Top of PROVIDED RECORDS

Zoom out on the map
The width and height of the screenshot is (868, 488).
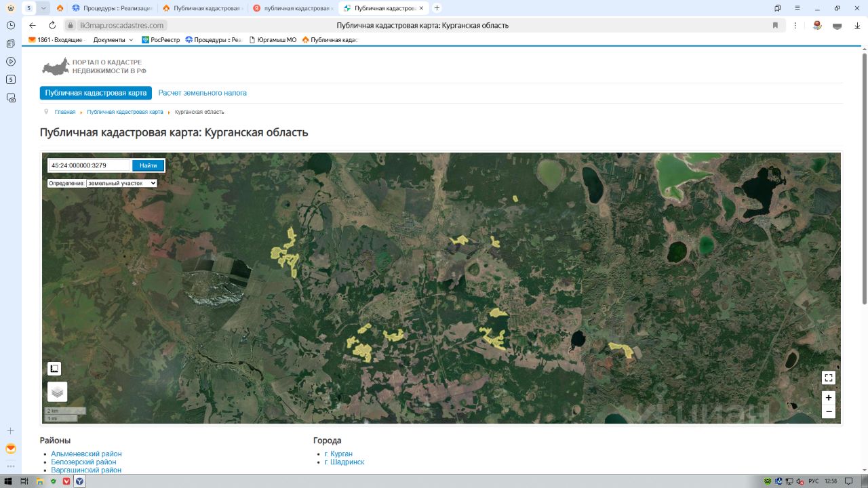[828, 411]

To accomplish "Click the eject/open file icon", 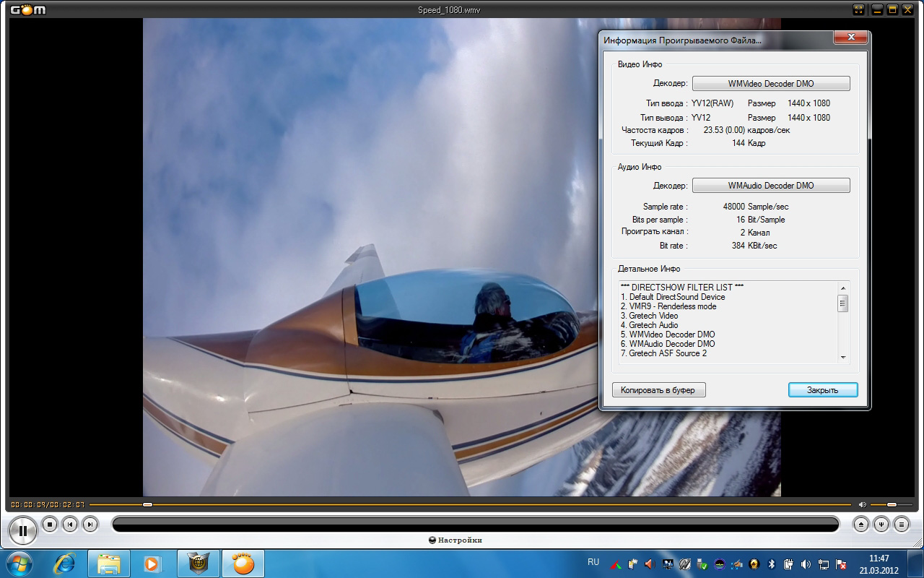I will pyautogui.click(x=860, y=525).
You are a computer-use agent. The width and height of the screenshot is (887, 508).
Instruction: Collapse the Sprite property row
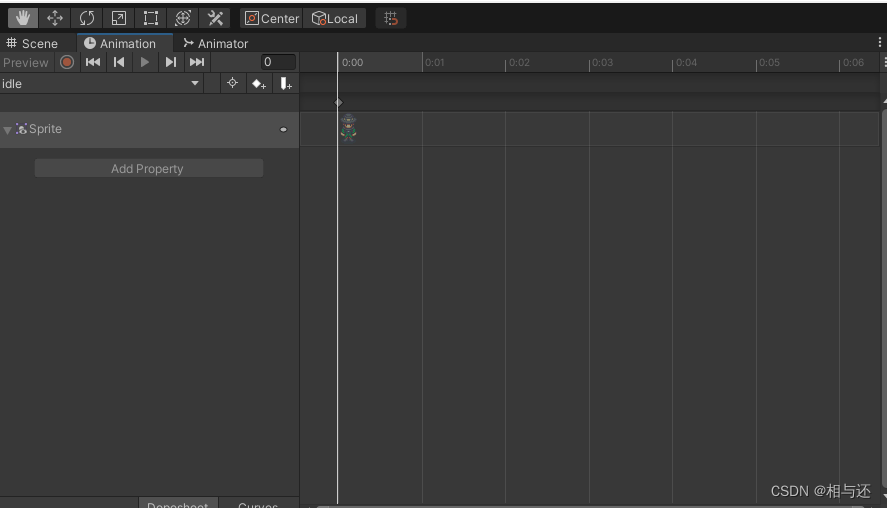click(x=7, y=130)
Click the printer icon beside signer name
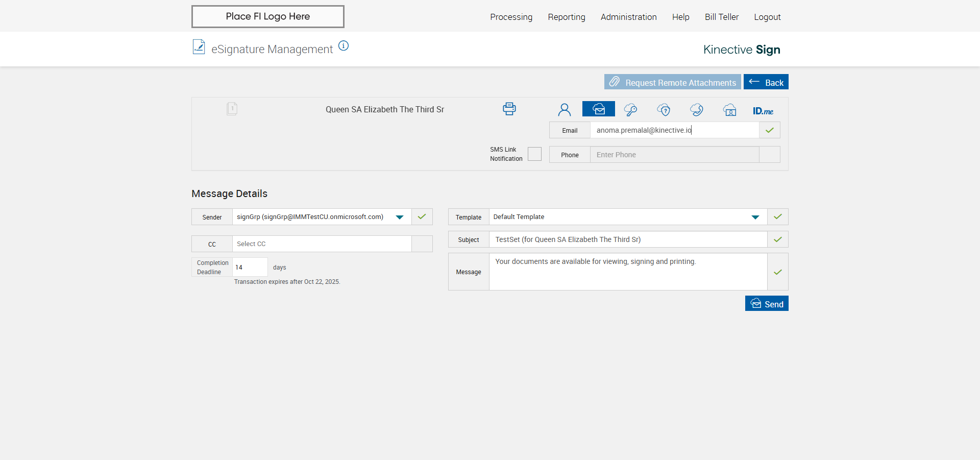Viewport: 980px width, 460px height. pos(509,109)
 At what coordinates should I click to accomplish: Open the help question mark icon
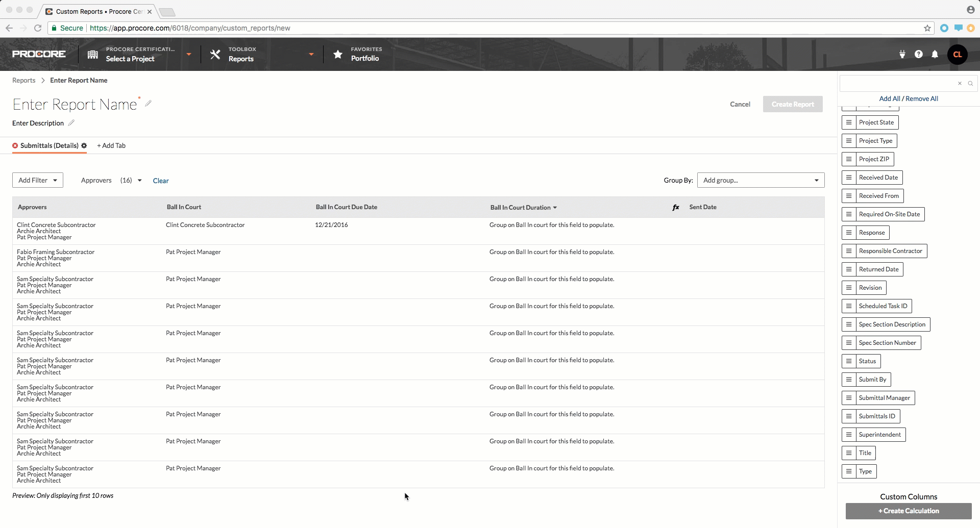pyautogui.click(x=918, y=54)
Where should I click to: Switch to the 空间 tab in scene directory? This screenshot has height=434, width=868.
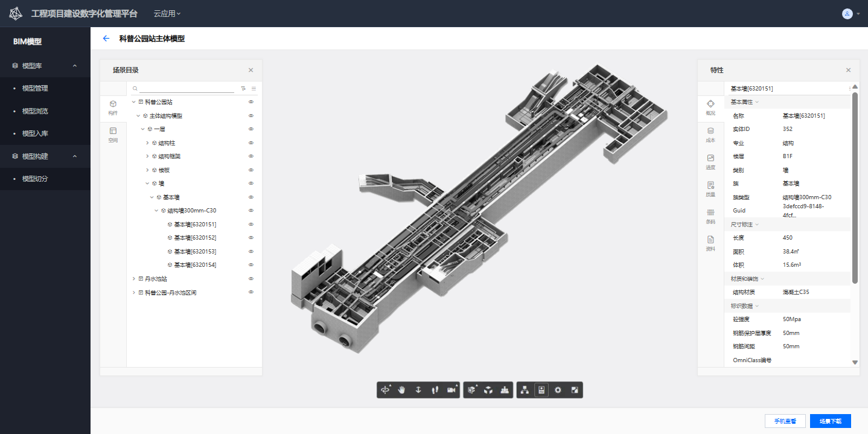pyautogui.click(x=113, y=135)

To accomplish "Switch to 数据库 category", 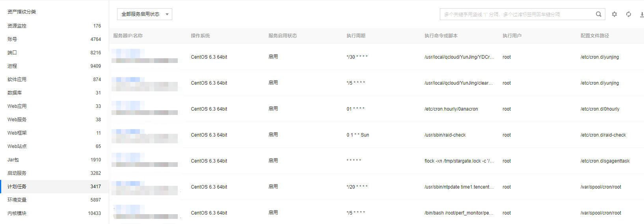I will point(15,93).
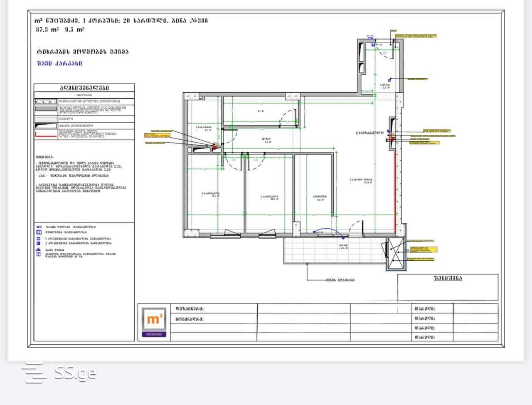
Task: Click the black curved wedge legend symbol
Action: coord(46,125)
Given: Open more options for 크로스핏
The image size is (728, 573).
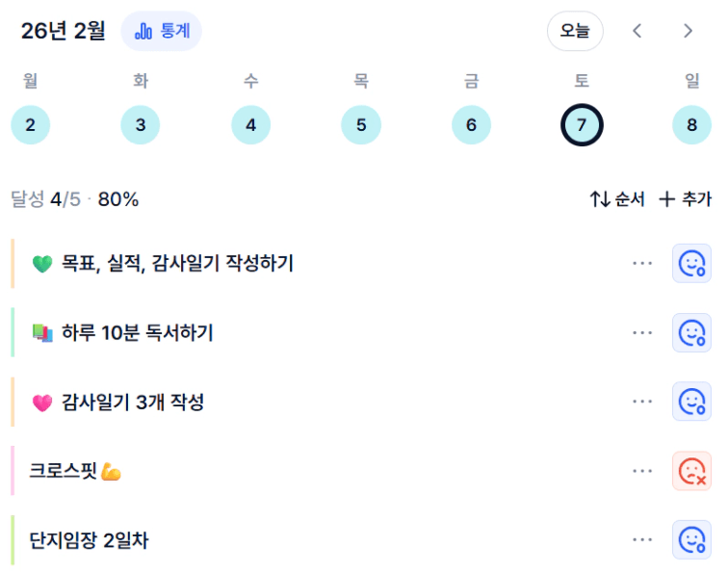Looking at the screenshot, I should pyautogui.click(x=642, y=471).
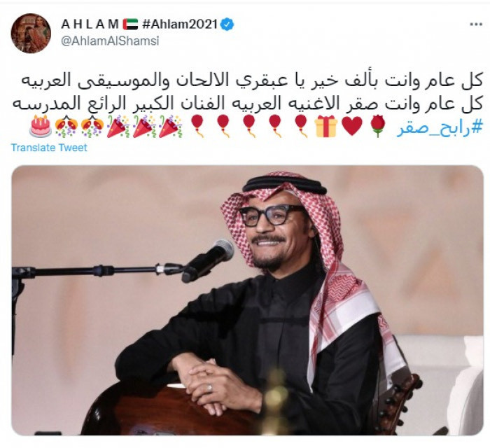Open the #Ahlam2021 hashtag
Image resolution: width=490 pixels, height=448 pixels.
coord(180,25)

Bottom of PROVIDED RECORDS

* EXERCISE REQUIREMENTS *
Please copy only the lines from the one that contains "Given: Open more options for 크로스핏" through the last line of the records, exactly, and keep every picture out of the copy.

* PROBLEM SOLUTION *
Given: Open more options for 크로스핏
The image size is (728, 573).
Looking at the screenshot, I should pyautogui.click(x=642, y=471).
Open the #Ahlam2021 hashtag
Image resolution: width=490 pixels, height=448 pixels.
coord(180,25)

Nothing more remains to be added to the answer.